On 04/09/2014 03:20 PM, roger riggs wrote:
Hi Peter,
On a related topic, the request to be able to destroy a Process and
all of its children
might also want to used the group pid to be able to identify all of
the children.
Hi Roger,
This would require each child spawned by Process API to be assigned it's
own process group. The grandchildren would inherit this process group.
You could then send KILL/TERM signal to a process group in order to
destroy the child and all it's descendants (that did not change the
process group in the meanwhile).
But we can only group processes for one purpose, since a process can
only belong to one group at a time. To send signals to a (sub-)tree of
processes, the child-parent relationship is more natural to follow, I
think, since no waiting/blocking is involved in sending the signals, so
enumerating and iterating is appropriate.
Waiting on children is another purpose where process group(s) could be
employed and I think they would be better spent this way.
I think I now have a picture of how this could work. See my reply to Martin.
Regards, Peter
Roger
On 4/9/2014 2:08 AM, Peter Levart wrote:
Hi Martin,
As you might have seen in my later reply to Roger, there's still hope
on that front: setpgid() + wait(-pgid, ...) might be the answer. I'm
exploring in that direction. Shells are doing it, so why can't JDK?

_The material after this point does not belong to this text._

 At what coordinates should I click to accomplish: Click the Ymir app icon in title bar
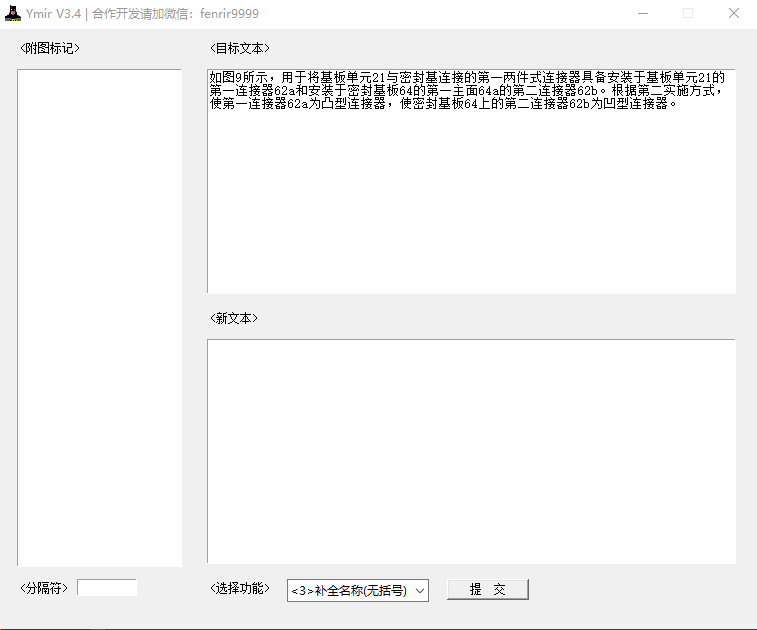pyautogui.click(x=12, y=14)
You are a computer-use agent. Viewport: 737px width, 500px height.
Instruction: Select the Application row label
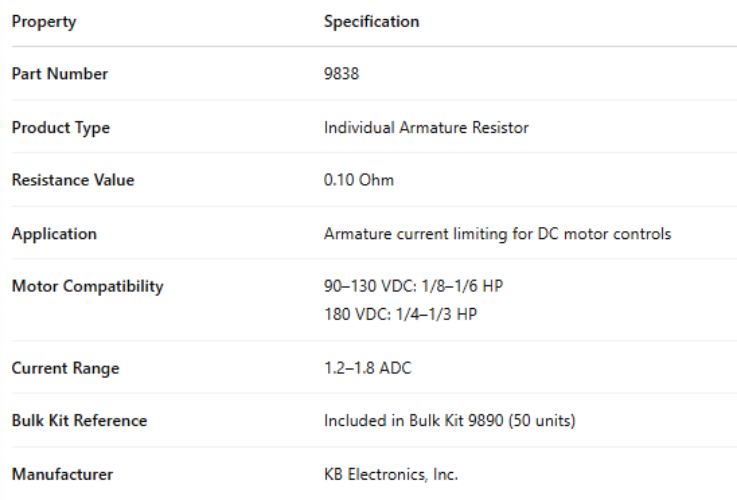coord(54,234)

It's a little trickier for Process API, since I imagine that shells
form a group of processes from a pipeline which is known in-advance
while Process API will have to add processes to the live group
dynamically. So some races will have to be resolved, but I think it's
doable.
Stay tuned.
Regards, Peter
On 04/08/2014 07:48 PM, Martin Buchholz wrote:
Peter, thank you very much for your deep analysis.
TIL and am horrified: signals on Unix are not queued, not even if
you specify SA_SIGINFO. Providing siginfo turns signals into proper
"messages" each with unique content, and it is unacceptable to
simply drop some (Especially when proper queueing seems required for
so-called real-time signals), but at least the Linux kernel does so
very deliberately. 45 years later, we are still fighting with
unreliable Unix signals...
We can't call waitpid(WAIT_ANY, ) because we can only wait for
processes owned by the j.l.Process subsystem. We can't override
libc functions like waitpid because the JVM may be a "guest" in some
other process.
I don't know of any public examples, but it is reasonable to add a
JVM to a previously pure native code application, similarly to the
way tcl or lua is often used to provide a higher-level safer
programming api to native code, and some programs at Google use this
strategy.
What problem are we actually trying to solve? The army of reaper
threads is ugly, but the inefficiency is greatly mitigated by the
use of small explicit stack sizes. Redoing the process code is
always risky, as we have already seen in this thread.
Maintaining a single child helper process which spawns all the
(grand)child processes seems reasonable, although it would create a
permanent intermediate entry in the process table (pstree?) which
might confuse some sysadmin scripts. Is it worth it?